(Target pointing data)

-=-=-=-=-

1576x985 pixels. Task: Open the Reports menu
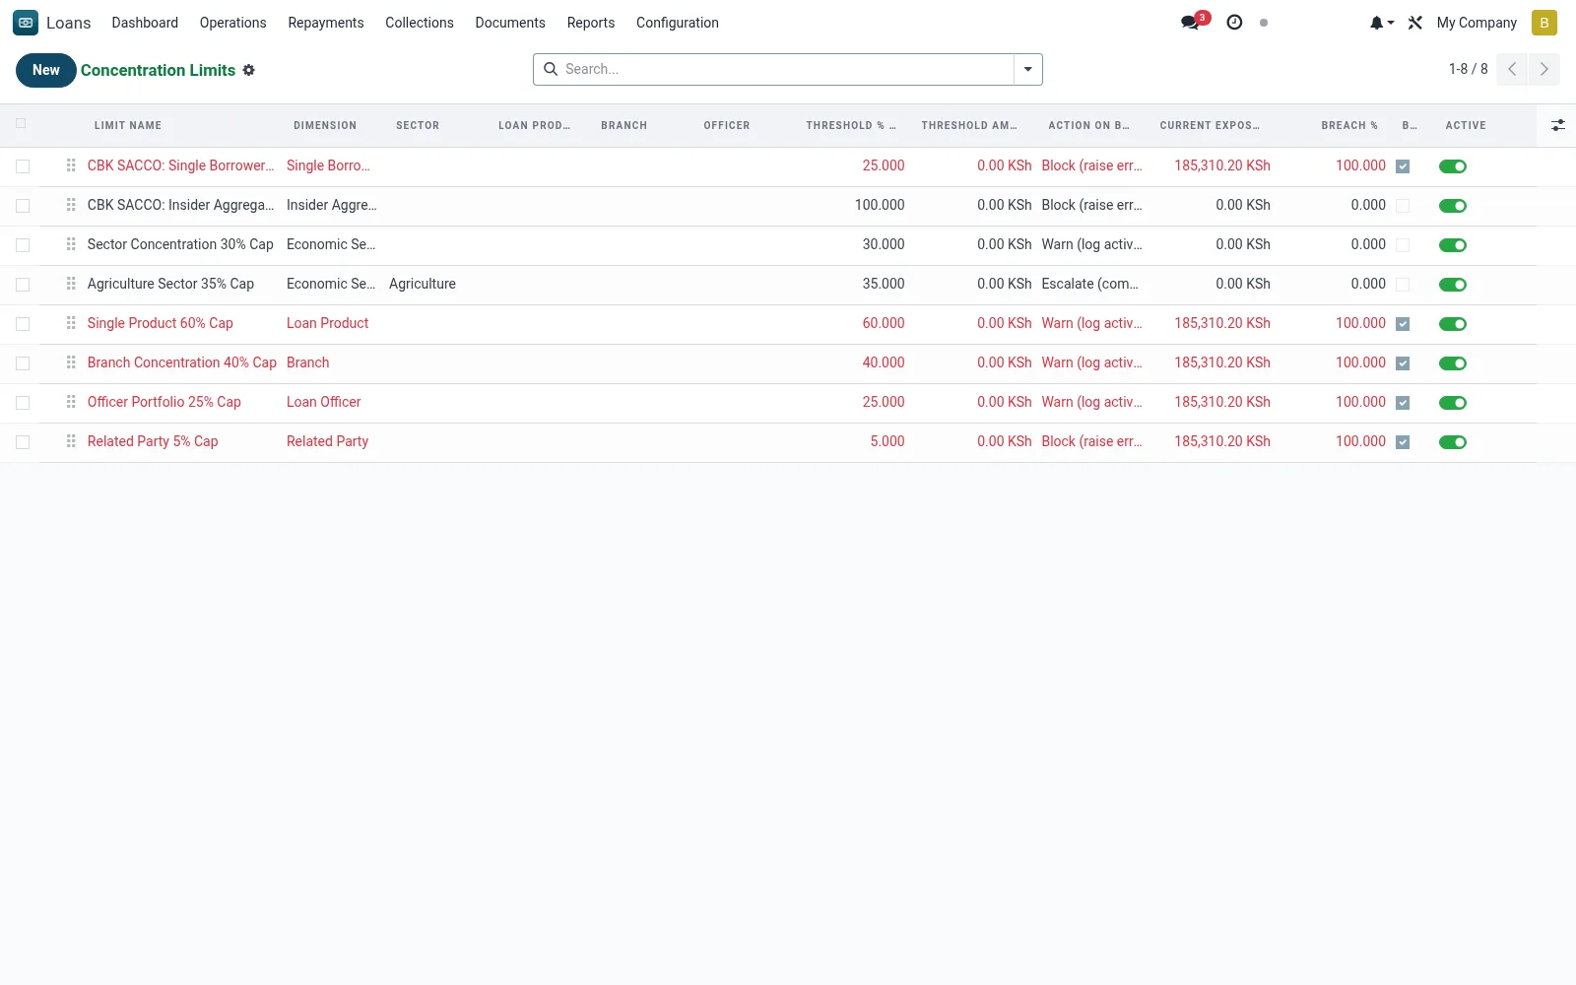pos(590,23)
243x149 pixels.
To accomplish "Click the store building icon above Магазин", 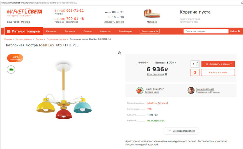I will (152, 14).
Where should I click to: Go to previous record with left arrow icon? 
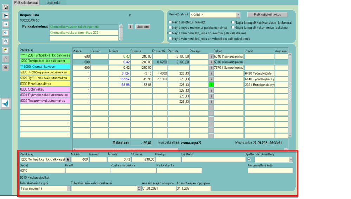(6, 33)
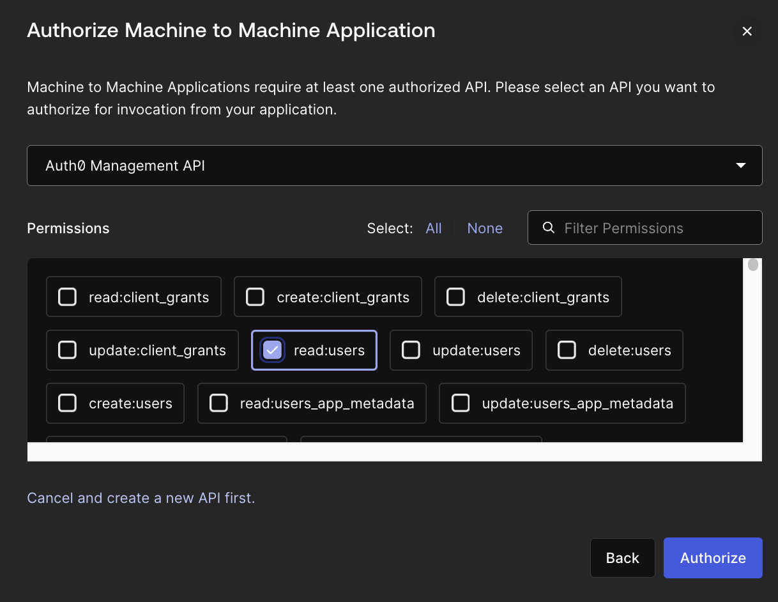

-=-=-=-=-

▶ _DIRECTIVE_
Pick out every line of the records that contains the string "pixels" and copy those lines.

▶ _ANSWER FOR THE TASK_
1576x985 pixels. Task: Open the Reports menu
243x149 pixels.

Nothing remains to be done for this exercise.